金属タンパク質ではない場合 (セレノメチオニン置換体)
セレン置換アミノ酸(メチオニンやシステインの硫黄をセレンに置換したアミノ酸)を導入した非天然タンパク質を用いて結晶化を行う方法もあります。この場合、セレンを含むアミノ酸位置を特定でき、モデル構築にも有用な方法となります。
金属タンパク質ではない場合 (S-SAD法)
S-SAD法は、天然のタンパク質に含まれるメチオニンやシステインの硫黄原子の異常散乱を利用することで位相決定を行う方法です。ただし、結晶の大きさ、分解能、対称性が高い空間群など、使える条件は限定されます。
3. サンプルの準備
金属タンパク質の場合
通常通りの結晶化を行えば問題ありません。
金属タンパク質ではない場合 (結晶に金属を導入)
結晶の重原子溶液ソーキングや重金属原子との共結晶化を行い、異常散乱原子を導入手法した多数の良質の結晶を得ます。導入する重原子として、使われる頻度の高い、金、白金、水銀から試します。重原子の導入には出来るだけ高濃度の溶液条件が望ましいですが、結晶破壊やタンパク質変性などの問題が多くあるため、サンプル毎にソーキング条件を調製します。
金属タンパク質ではない場合 (セレノメチオニン置換体)
セレノメチオニン置換体タンパク質結晶の作成は、確実な異常散乱原子導入手法です。

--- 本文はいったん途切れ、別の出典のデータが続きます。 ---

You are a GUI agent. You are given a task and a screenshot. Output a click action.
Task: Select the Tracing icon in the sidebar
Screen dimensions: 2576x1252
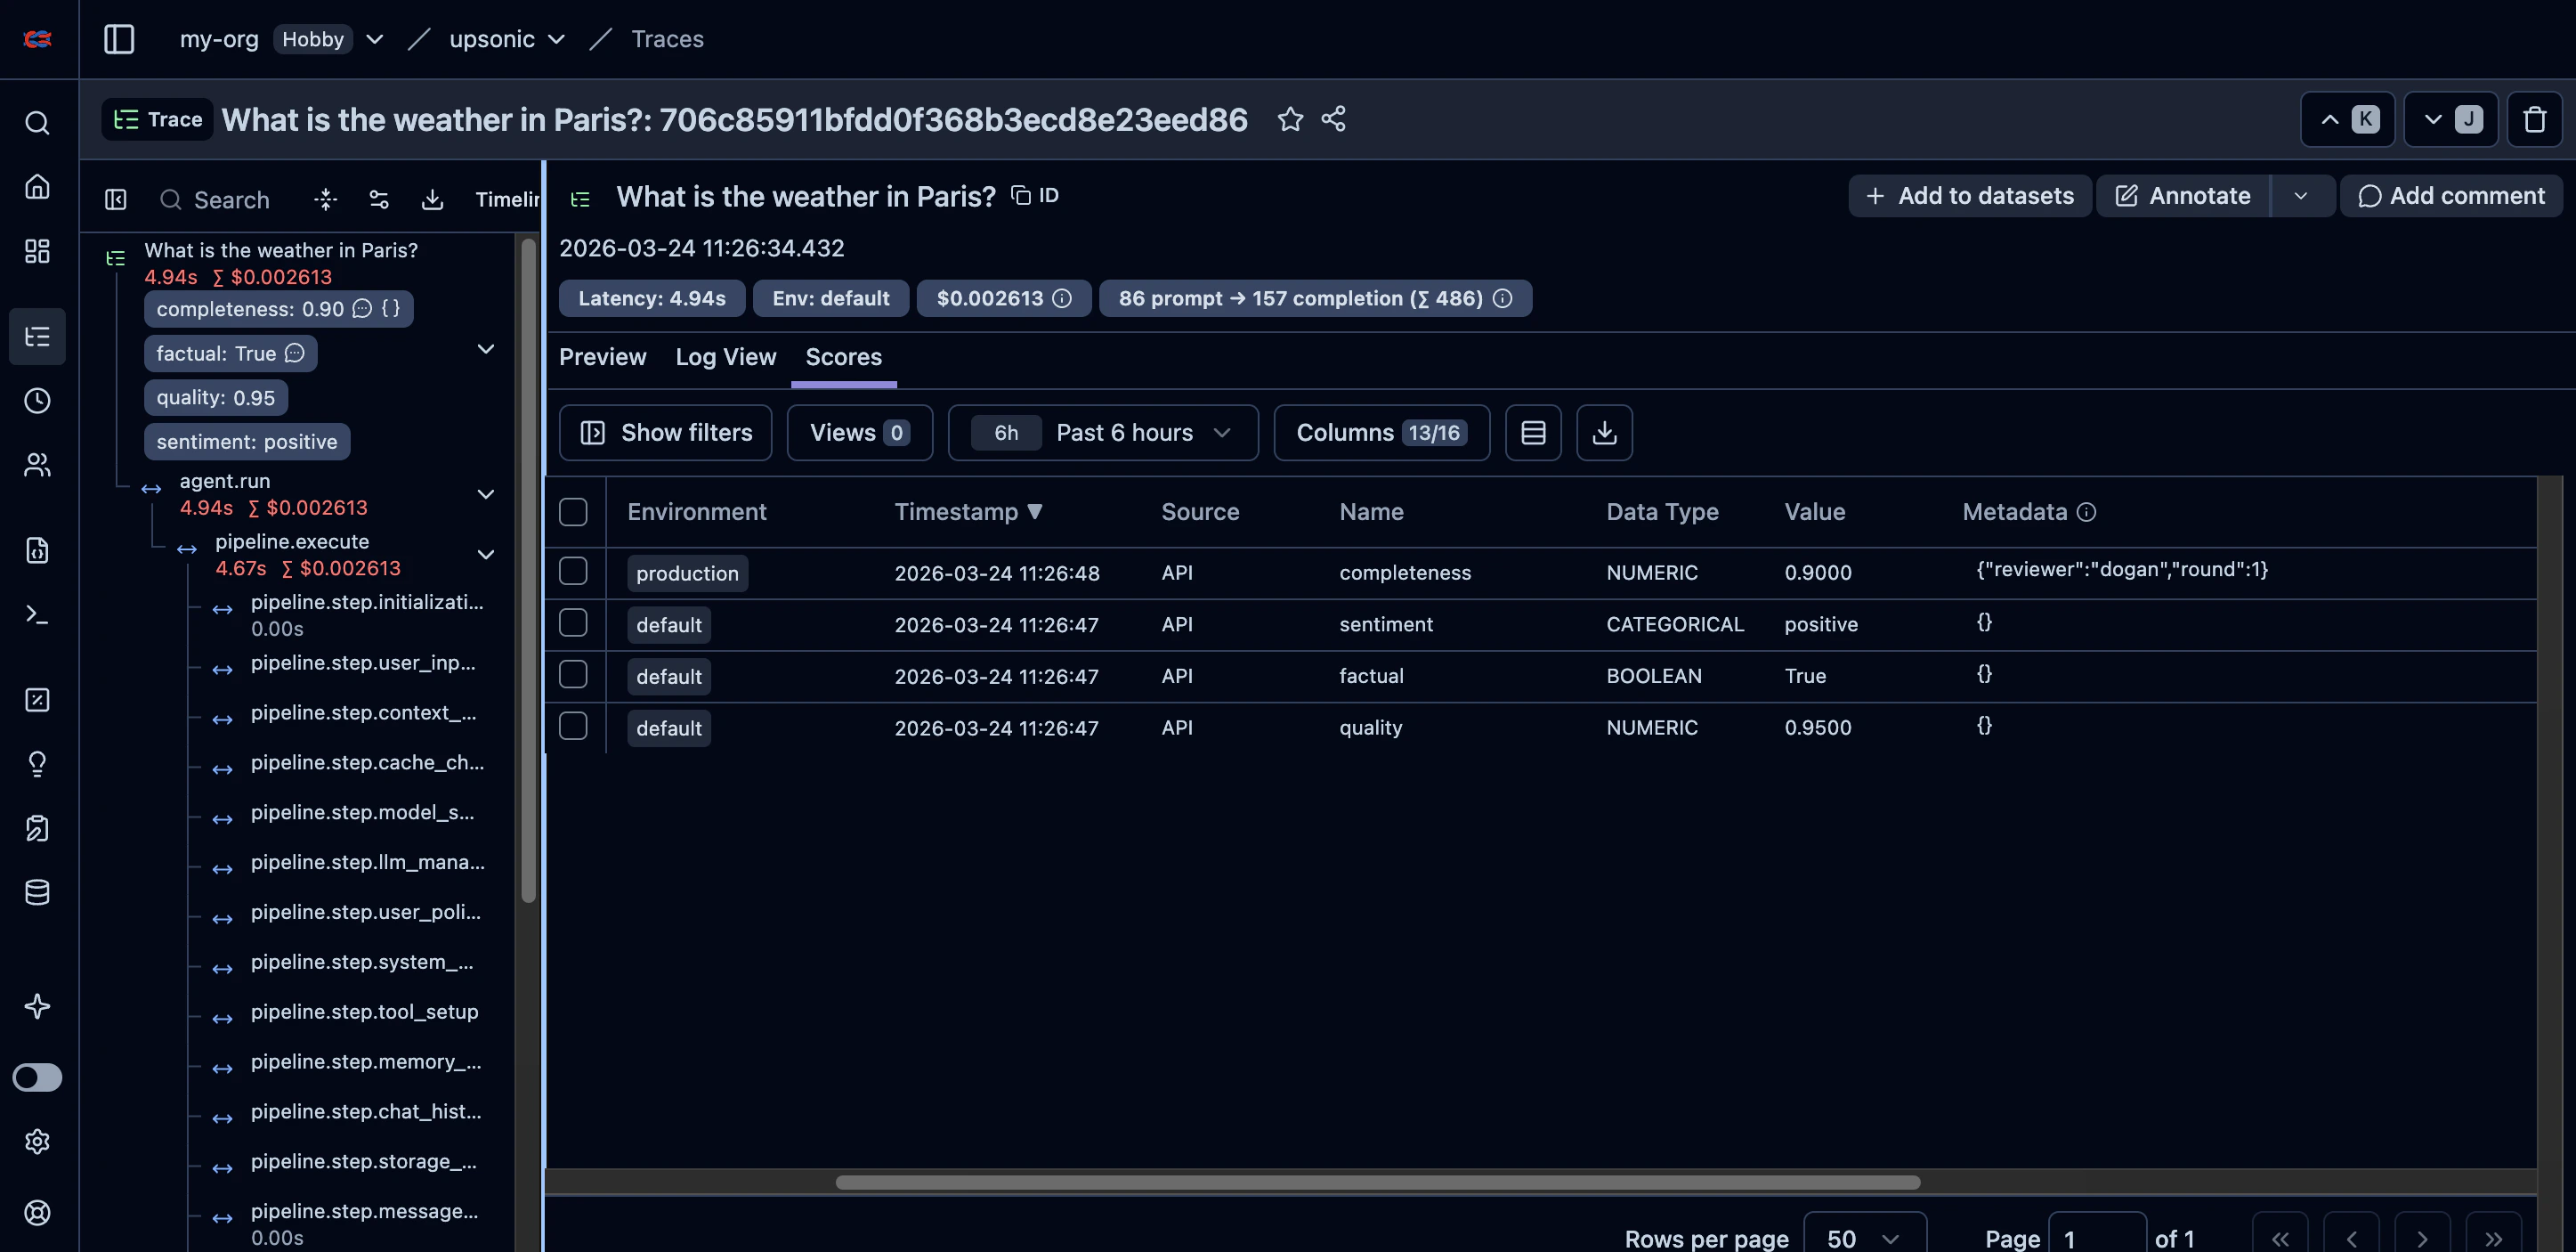[x=37, y=337]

一方、タンパク質の大量発現時点で非天然アミノ酸をタンパク質合成系に取り込ませるため、タンパク質の性質が変化することがあります。その場合、発現・精製や結晶化の条件の再探索を行います。
※セレノメチオニン置換体タンパク質発現を含めたタンパク質発現・精製用AgroBoxは、今後販売予定です。
金属タンパク質ではない場合 (S-SAD法)
通常通りの結晶化を行えば問題ありません。
4. 回折実験
導入した異常散乱原子に対応した波長を用いたシンクロトロン放射光での回折実験を行います。MAD法では複数(通常2波長から3波長)の、SAD法では単一の波長(吸収端の波長)での測定を波長が変更できるシンクロトロン放射光施設にて実施します。どの手法においても異常散乱シグナルを解析し、位相を決定するには通常の測定よりも多くのデータセットが必要となるため、測定時間も長くなります。
また、特に長波長X線を使用した測定が必須のS-SAD法を行う際には、ノイズを軽減するための特別なセットアップが必要となります。結晶のソーキングで異常散乱原子の導入を行った場合、必要に応じて各重原子の吸収端波長を用いた蛍光X線の測定を行います。
5. データ処理からモデリングまで
取得した異常散乱シグナルを含むデータセットを、各種解析ソフトウェア(CCP4、Phenix等)を用いて処理し、初期位相を決定することで、電子密度マップを描画します。得られた電子密度マップに対して、アミノ酸配列、αヘリックスやβシートなどの二次構造、重原子の電子密度などの情報をもとにして、ゼロからのタンパク質モデル構築を行います。類似構造が予めわかっている分子置換法による構造解析に比べて、モデリングの難易度は格段に高くなりますが、経験豊富な当社研究者にお任せください。